> [REQUIRED ACTION]: Write out every record in full, keeping each character exactly as it is.

Entries taken from a collection

-=-=-=-=-

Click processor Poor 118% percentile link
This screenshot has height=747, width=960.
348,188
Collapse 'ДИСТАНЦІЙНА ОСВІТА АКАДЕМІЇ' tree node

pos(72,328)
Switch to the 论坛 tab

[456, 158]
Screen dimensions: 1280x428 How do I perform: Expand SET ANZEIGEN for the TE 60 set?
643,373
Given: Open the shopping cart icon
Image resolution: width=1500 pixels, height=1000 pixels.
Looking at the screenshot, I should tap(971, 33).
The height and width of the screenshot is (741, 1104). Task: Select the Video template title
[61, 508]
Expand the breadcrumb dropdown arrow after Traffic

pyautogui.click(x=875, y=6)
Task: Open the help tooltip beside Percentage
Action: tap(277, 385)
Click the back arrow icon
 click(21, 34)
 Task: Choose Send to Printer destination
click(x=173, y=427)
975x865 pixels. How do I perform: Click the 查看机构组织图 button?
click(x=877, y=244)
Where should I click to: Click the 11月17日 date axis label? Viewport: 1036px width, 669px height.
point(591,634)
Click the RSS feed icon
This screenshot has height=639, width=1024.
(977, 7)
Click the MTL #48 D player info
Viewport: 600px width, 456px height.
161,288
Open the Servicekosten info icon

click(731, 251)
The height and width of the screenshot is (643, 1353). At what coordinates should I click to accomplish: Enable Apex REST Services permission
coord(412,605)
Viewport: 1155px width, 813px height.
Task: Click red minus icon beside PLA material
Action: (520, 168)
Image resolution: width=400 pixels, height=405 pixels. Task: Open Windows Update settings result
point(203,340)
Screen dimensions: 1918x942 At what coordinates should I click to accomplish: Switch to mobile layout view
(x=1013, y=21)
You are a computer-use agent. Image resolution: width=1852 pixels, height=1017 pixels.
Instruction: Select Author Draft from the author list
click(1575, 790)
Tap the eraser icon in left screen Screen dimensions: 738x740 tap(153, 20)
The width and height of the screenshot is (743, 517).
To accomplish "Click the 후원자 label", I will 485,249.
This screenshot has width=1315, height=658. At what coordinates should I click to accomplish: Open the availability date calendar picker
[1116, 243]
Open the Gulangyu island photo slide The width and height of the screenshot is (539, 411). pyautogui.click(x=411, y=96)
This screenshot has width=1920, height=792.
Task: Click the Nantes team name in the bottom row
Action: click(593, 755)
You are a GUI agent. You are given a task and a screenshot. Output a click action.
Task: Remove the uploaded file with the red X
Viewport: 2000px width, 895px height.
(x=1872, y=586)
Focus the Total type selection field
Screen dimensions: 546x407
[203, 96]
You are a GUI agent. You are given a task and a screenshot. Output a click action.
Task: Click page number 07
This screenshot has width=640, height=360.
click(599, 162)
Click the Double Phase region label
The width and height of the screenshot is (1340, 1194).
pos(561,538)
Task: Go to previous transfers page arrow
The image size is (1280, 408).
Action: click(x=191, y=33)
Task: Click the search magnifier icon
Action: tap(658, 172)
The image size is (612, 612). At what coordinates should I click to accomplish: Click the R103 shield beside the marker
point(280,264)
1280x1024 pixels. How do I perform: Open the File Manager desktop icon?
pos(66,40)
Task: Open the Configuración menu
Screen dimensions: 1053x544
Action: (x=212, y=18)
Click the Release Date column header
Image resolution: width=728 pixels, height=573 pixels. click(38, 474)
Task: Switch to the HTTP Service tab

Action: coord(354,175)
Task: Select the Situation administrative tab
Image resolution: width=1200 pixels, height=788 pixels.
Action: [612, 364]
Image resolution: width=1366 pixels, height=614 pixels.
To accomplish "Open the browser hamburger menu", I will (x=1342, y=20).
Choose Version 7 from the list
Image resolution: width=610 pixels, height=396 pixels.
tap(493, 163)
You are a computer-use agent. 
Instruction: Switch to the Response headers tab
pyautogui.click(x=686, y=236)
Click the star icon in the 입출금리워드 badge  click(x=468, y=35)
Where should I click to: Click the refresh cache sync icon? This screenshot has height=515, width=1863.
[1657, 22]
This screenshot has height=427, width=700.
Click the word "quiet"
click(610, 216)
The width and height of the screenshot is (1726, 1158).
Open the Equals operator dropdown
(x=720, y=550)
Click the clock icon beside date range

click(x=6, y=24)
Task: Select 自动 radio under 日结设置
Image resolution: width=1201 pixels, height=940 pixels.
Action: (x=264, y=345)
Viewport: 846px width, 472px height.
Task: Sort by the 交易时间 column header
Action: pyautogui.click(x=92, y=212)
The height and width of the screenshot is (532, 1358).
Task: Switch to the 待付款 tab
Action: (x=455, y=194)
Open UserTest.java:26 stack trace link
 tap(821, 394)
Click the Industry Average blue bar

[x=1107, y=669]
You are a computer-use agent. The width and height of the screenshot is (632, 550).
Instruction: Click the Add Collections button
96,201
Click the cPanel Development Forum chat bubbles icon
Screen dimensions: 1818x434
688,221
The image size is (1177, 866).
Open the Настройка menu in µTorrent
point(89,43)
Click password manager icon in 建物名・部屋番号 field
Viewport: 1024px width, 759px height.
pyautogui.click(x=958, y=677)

-=-=-=-=-

> [ANSWER BOX]:
Click processor Poor 118% percentile link
This screenshot has height=747, width=960.
348,188
Collapse 'ДИСТАНЦІЙНА ОСВІТА АКАДЕМІЇ' tree node

pos(72,328)
Switch to the 论坛 tab

[456, 158]
Screen dimensions: 1280x428 How do I perform: Expand SET ANZEIGEN for the TE 60 set?
643,373
Given: Open the shopping cart icon
Image resolution: width=1500 pixels, height=1000 pixels.
Looking at the screenshot, I should tap(971, 33).
The height and width of the screenshot is (741, 1104). Task: Select the Video template title
[61, 508]
Expand the breadcrumb dropdown arrow after Traffic

pyautogui.click(x=875, y=6)
Task: Open the help tooltip beside Percentage
Action: tap(277, 385)
Click the back arrow icon
 click(21, 34)
 Task: Choose Send to Printer destination
click(x=173, y=427)
975x865 pixels. How do I perform: Click the 查看机构组织图 button?
click(x=877, y=244)
Where should I click to: Click the 11月17日 date axis label? Viewport: 1036px width, 669px height.
point(591,634)
Click the RSS feed icon
This screenshot has height=639, width=1024.
(977, 7)
Click the MTL #48 D player info
Viewport: 600px width, 456px height.
161,288
Open the Servicekosten info icon

click(731, 251)
The height and width of the screenshot is (643, 1353). At what coordinates should I click to accomplish: Enable Apex REST Services permission
coord(412,605)
Viewport: 1155px width, 813px height.
Task: Click red minus icon beside PLA material
Action: (520, 168)
Image resolution: width=400 pixels, height=405 pixels. Task: Open Windows Update settings result
point(203,340)
Screen dimensions: 1918x942 At what coordinates should I click to accomplish: Switch to mobile layout view
(x=1013, y=21)
You are a computer-use agent. Image resolution: width=1852 pixels, height=1017 pixels.
Instruction: Select Author Draft from the author list
click(1575, 790)
Tap the eraser icon in left screen Screen dimensions: 738x740 tap(153, 20)
The width and height of the screenshot is (743, 517).
To accomplish "Click the 후원자 label", I will 485,249.
This screenshot has width=1315, height=658. At what coordinates should I click to accomplish: Open the availability date calendar picker
[1116, 243]
Open the Gulangyu island photo slide The width and height of the screenshot is (539, 411). pyautogui.click(x=411, y=96)
This screenshot has width=1920, height=792.
Task: Click the Nantes team name in the bottom row
Action: click(593, 755)
You are a GUI agent. You are given a task and a screenshot. Output a click action.
Task: Remove the uploaded file with the red X
Viewport: 2000px width, 895px height.
(x=1872, y=586)
Focus the Total type selection field
Screen dimensions: 546x407
[203, 96]
You are a GUI agent. You are given a task and a screenshot. Output a click action.
Task: Click page number 07
This screenshot has width=640, height=360.
click(599, 162)
Click the Double Phase region label
The width and height of the screenshot is (1340, 1194).
pos(561,538)
Task: Go to previous transfers page arrow
The image size is (1280, 408).
Action: click(x=191, y=33)
Task: Click the search magnifier icon
Action: tap(658, 172)
The image size is (612, 612). At what coordinates should I click to accomplish: Click the R103 shield beside the marker
point(280,264)
1280x1024 pixels. How do I perform: Open the File Manager desktop icon?
pos(66,40)
Task: Open the Configuración menu
Screen dimensions: 1053x544
Action: (x=212, y=18)
Click the Release Date column header
Image resolution: width=728 pixels, height=573 pixels. click(38, 474)
Task: Switch to the HTTP Service tab

Action: coord(354,175)
Task: Select the Situation administrative tab
Image resolution: width=1200 pixels, height=788 pixels.
Action: [612, 364]
Image resolution: width=1366 pixels, height=614 pixels.
To accomplish "Open the browser hamburger menu", I will (x=1342, y=20).
Choose Version 7 from the list
Image resolution: width=610 pixels, height=396 pixels.
tap(493, 163)
You are a computer-use agent. 
Instruction: Switch to the Response headers tab
pyautogui.click(x=686, y=236)
Click the star icon in the 입출금리워드 badge  click(x=468, y=35)
Where should I click to: Click the refresh cache sync icon? This screenshot has height=515, width=1863.
[1657, 22]
This screenshot has height=427, width=700.
Click the word "quiet"
click(610, 216)
The width and height of the screenshot is (1726, 1158).
Open the Equals operator dropdown
(x=720, y=550)
Click the clock icon beside date range

click(x=6, y=24)
Task: Select 自动 radio under 日结设置
Image resolution: width=1201 pixels, height=940 pixels.
Action: (x=264, y=345)
Viewport: 846px width, 472px height.
Task: Sort by the 交易时间 column header
Action: pyautogui.click(x=92, y=212)
The height and width of the screenshot is (532, 1358).
Task: Switch to the 待付款 tab
Action: (x=455, y=194)
Open UserTest.java:26 stack trace link
 tap(821, 394)
Click the Industry Average blue bar

[x=1107, y=669]
You are a computer-use agent. The width and height of the screenshot is (632, 550).
Instruction: Click the Add Collections button
96,201
Click the cPanel Development Forum chat bubbles icon
Screen dimensions: 1818x434
688,221
The image size is (1177, 866).
Open the Настройка menu in µTorrent
point(89,43)
Click password manager icon in 建物名・部屋番号 field
Viewport: 1024px width, 759px height.
pyautogui.click(x=958, y=677)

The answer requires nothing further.